Thanks for another great article.
Congratulations for being the (probably) first person to publish high-res, multi-layer images of this rare chip to the internet.
The 3101 is one of the simplest implementations of static ram arrays, since it holds only 64 bits and (almost) no other frills. It is a classic example of the bit-slice TTL processors from the period. You did a wonderful job of explaining it. Keep of the posts!

July 12, 2017 at 4:26 PM

Blogger Michele said...

What a great exposition of this interesting chip. I didn't know the Alto had four of these in it. Now all you need to do is run Sil on the Alto to create a 3101 layout thereby closing the circle.

July 30, 2017 at 5:45 PM

Blogger Mattis Lind said...

Your reverse engineering articles are amazing! The detail, the photos. Everything. Thanks! A suggestion for a chip to reverse engineer next time is the Western Digital UART TR1402. As far as I understand the first integrated UART. BTW, the PDP-11/05 computer also used Intel 3101 (or TI SN7489), probably a very widely used SPM in many minicomputers of that era.

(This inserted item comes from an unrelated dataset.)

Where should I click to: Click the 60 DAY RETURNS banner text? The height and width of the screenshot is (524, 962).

August 17, 2017 at 12:49 AM

Blogger Tony K said...

The fact that large swathes of modern processors consist of various levels of cache means that Intel is, once again, a manufacturer of (static) RAM. Great article.

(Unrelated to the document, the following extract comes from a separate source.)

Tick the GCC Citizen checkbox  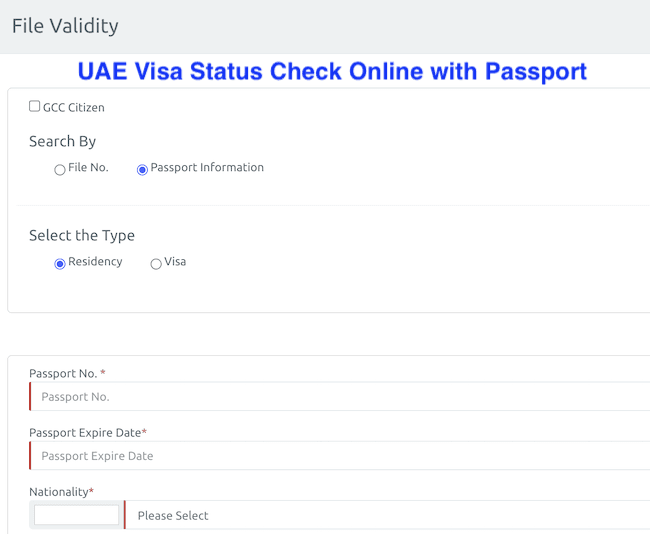(35, 106)
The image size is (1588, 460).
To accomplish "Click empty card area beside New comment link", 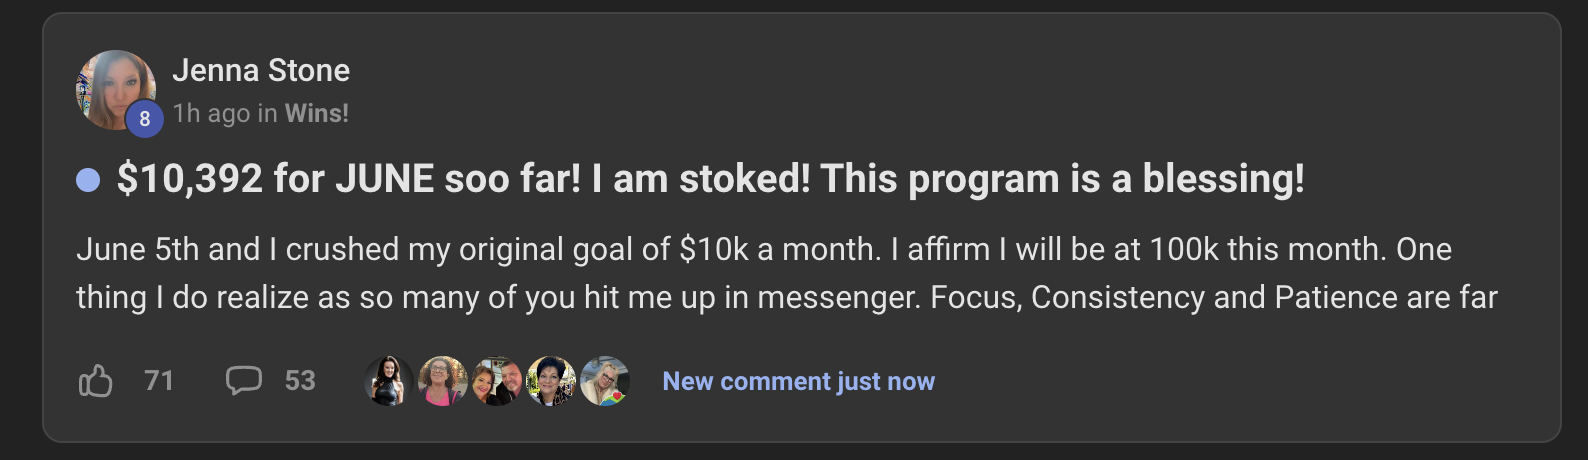I will (1240, 381).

September 3, 2017 at 3:30 PM

Anonymous Anonymous said...

Actually, Intel's first RAM chip held only 63 bits. There was a mistake peeling the Rubylith so one address was inop. See "Recollections of Early Chip Development at Intel", Andrew M. Volk, Peter A. Stoll, and Paul Metrovich.

September 29, 2017 at 11:58 AM

Anonymous Anonymous said...

The initial contents of this RAM are usually zero. Does this chip have a dedicated memory initialization circuit?